Ghana is an important case study particularly because of its long association with the two IFIs-the IMF and the World Bank. Throughout the 1980s and 1990s the country was a ‘star pupil’ for the neoliberal policies of these institutions.17 But after more than two decades of faithful adherence to stabilization and adjustment policies of the BWIs, Ghana, like other African countries, remains highly indebted and poor.18 In the mid-1990s Ghana was ranked 133 on the United Nations Human Development Index (HDI); in 2006 Ghana dropped to 136 after a marginal rise between 2002 and 2004. Almost half of Ghana’s population lives in absolute poverty. Since the early 1990s, Ghana has emerged as one of Africa’s new democracies and has, from 2001 onwards, been involved in the HIPC and the PRSP processes. The Ghana Poverty Reduction Strategy (GPRS), initiated in 2001 has been implemented since 2003 as the country’s medium-term framework for poverty reduction. As a result, Ghana has benefited from much international assistance in the form of debt relief and increased bilateral and multi-lateral aid. Thus, the experience of Ghana as a leading reformer which has rigorously implemented the World Bank and the IMF’s standard policy prescriptions since 1983 but has little to show in terms of sustained growth and poverty reduction, presents an interesting case for studying the impact of the recent policy shift by the IFIs.
17 Herbst, 1993; Boafo-Arther, 1999; Aryeetey, 2000. 18 Dzorgbo, 2001; Hutchful, 2002; Sachs, 2005:272.
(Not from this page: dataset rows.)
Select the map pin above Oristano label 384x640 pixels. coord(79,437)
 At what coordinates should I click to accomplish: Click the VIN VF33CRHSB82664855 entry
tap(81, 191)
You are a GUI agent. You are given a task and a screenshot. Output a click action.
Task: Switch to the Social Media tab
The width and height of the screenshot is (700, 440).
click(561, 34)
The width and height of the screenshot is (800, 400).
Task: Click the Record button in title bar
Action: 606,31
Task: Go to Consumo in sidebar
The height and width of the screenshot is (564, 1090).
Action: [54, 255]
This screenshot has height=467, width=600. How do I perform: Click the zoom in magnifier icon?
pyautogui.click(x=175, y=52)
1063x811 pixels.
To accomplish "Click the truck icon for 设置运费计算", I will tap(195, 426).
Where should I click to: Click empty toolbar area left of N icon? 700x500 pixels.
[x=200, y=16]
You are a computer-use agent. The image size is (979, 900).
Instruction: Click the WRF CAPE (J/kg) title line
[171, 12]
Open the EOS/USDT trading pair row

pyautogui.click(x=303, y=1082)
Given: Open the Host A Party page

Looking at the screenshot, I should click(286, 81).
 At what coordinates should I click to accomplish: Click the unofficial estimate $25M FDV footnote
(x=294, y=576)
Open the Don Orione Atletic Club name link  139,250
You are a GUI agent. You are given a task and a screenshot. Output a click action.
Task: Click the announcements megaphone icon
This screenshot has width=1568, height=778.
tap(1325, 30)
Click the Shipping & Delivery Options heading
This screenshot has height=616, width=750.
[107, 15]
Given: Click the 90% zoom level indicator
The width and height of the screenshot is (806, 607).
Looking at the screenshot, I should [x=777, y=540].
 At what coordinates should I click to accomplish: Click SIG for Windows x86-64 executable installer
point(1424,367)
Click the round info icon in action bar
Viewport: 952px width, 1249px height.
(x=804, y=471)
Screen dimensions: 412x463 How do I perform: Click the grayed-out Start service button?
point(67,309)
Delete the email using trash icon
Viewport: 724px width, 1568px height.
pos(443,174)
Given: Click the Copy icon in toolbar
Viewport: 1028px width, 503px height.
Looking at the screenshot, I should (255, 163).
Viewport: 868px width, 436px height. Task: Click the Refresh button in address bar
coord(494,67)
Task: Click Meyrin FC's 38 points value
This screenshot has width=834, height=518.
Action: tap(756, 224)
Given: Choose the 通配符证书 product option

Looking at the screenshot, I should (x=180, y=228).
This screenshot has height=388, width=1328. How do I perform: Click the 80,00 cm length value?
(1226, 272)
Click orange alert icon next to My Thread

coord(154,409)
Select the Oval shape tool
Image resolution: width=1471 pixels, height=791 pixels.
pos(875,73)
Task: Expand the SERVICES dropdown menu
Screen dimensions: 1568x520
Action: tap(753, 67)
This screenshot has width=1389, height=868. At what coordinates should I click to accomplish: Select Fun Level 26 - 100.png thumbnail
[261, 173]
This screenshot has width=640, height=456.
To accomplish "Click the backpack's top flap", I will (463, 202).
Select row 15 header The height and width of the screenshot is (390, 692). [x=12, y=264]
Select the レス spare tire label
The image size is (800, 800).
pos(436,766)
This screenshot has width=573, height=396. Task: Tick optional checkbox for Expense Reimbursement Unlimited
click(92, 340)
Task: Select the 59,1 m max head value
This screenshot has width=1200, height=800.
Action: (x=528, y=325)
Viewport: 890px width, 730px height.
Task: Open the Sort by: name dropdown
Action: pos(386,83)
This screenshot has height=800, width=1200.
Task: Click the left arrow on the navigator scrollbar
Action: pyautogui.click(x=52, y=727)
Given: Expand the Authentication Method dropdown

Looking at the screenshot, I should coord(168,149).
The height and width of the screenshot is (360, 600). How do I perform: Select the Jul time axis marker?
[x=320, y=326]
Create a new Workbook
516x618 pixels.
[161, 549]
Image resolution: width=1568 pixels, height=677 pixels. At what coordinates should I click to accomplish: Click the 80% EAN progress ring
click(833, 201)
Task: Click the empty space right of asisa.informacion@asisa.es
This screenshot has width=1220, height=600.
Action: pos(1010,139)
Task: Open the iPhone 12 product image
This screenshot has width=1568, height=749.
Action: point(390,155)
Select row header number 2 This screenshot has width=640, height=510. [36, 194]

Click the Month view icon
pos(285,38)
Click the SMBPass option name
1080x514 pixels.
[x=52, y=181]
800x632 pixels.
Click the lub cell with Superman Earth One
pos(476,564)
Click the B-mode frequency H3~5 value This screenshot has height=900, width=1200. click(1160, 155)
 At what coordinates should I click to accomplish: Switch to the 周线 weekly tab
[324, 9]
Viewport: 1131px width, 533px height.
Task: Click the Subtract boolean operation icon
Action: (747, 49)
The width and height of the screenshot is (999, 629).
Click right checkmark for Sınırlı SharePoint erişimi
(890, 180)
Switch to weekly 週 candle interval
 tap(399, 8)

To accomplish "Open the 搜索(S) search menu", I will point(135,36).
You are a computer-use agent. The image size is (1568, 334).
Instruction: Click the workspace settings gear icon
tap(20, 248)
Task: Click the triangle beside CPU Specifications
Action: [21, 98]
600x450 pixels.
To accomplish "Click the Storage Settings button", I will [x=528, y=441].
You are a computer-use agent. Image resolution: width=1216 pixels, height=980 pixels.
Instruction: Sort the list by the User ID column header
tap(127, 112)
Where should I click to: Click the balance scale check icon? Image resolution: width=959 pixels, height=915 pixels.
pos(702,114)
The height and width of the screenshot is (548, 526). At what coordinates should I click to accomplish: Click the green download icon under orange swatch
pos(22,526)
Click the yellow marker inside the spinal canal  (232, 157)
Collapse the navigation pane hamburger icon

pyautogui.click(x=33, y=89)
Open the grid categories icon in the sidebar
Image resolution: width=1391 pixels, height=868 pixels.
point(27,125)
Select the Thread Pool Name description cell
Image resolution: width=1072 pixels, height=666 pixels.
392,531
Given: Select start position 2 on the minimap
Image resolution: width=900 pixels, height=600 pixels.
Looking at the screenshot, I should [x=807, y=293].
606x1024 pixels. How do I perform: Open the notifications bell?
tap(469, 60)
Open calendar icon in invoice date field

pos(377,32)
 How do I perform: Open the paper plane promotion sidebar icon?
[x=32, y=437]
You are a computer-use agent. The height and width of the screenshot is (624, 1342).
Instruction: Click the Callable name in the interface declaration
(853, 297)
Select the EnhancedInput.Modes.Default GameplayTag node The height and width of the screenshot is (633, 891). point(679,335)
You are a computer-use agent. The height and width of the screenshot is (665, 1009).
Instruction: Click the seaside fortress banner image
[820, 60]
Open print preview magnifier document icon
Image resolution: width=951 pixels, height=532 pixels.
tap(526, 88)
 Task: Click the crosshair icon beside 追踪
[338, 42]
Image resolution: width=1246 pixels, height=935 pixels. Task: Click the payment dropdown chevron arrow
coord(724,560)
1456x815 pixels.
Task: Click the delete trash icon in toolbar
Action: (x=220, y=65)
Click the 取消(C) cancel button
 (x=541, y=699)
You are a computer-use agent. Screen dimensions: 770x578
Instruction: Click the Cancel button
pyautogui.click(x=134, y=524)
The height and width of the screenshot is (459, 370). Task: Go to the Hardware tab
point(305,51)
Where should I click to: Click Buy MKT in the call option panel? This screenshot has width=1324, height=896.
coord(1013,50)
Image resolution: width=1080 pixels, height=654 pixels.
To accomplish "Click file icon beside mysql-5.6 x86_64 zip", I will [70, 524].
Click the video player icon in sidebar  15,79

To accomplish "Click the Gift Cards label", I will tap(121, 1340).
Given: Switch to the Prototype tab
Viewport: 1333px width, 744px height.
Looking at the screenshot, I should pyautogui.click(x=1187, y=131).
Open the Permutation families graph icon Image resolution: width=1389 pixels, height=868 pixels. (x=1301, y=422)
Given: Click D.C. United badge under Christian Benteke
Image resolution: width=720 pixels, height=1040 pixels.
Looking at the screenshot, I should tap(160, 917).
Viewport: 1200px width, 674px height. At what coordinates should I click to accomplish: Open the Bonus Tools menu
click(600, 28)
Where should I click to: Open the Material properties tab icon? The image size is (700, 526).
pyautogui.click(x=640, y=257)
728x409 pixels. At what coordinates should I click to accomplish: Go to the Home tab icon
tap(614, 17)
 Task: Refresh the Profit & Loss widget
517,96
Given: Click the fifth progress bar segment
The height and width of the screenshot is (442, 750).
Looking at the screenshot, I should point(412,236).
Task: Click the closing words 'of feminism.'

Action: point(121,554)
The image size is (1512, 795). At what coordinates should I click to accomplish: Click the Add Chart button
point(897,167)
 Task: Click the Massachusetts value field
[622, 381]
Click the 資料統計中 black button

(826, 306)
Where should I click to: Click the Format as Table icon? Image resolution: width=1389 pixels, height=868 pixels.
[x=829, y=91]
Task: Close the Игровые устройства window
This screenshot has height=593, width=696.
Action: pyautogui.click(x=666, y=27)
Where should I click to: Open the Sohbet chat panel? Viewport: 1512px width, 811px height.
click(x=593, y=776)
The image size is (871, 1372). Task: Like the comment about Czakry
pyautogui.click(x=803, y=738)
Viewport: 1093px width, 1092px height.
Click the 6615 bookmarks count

This book is written within the context of the unequal and highly contentious process of neoliberal globalization.19 This process, as argued by Mittelman, ‘has become normalized as a dominant set of ideas and a policy framework.’20 The book is an attempt to analyze and unpack mainstream representations and dominant narratives resulting from the neoliberal development discourse and to imagine alternative approaches. As argued by Sindzingre, poverty reduction emerged as the central focus of international development in the 1990s.21 What she has not however indicated is the reasons for this new consensus given that the same donors, for the preceding decade, as discussed in Chapter 3 in the case of Ghana, paid little heed to calls for ‘adjustment with a human face.’ This book, in part aims at filling this gap by tracing the evolution of the poverty reduction mantra within the international development discourse. How can we understand the global thinking of poverty over time and space? In other words, my work is interested in exploring the various ways that the so-called transition from the Washington to a post-Washington consensus has opened up spaces to both engage dominant paradigms of development and to imagine alternatives approaches for transformation and social change.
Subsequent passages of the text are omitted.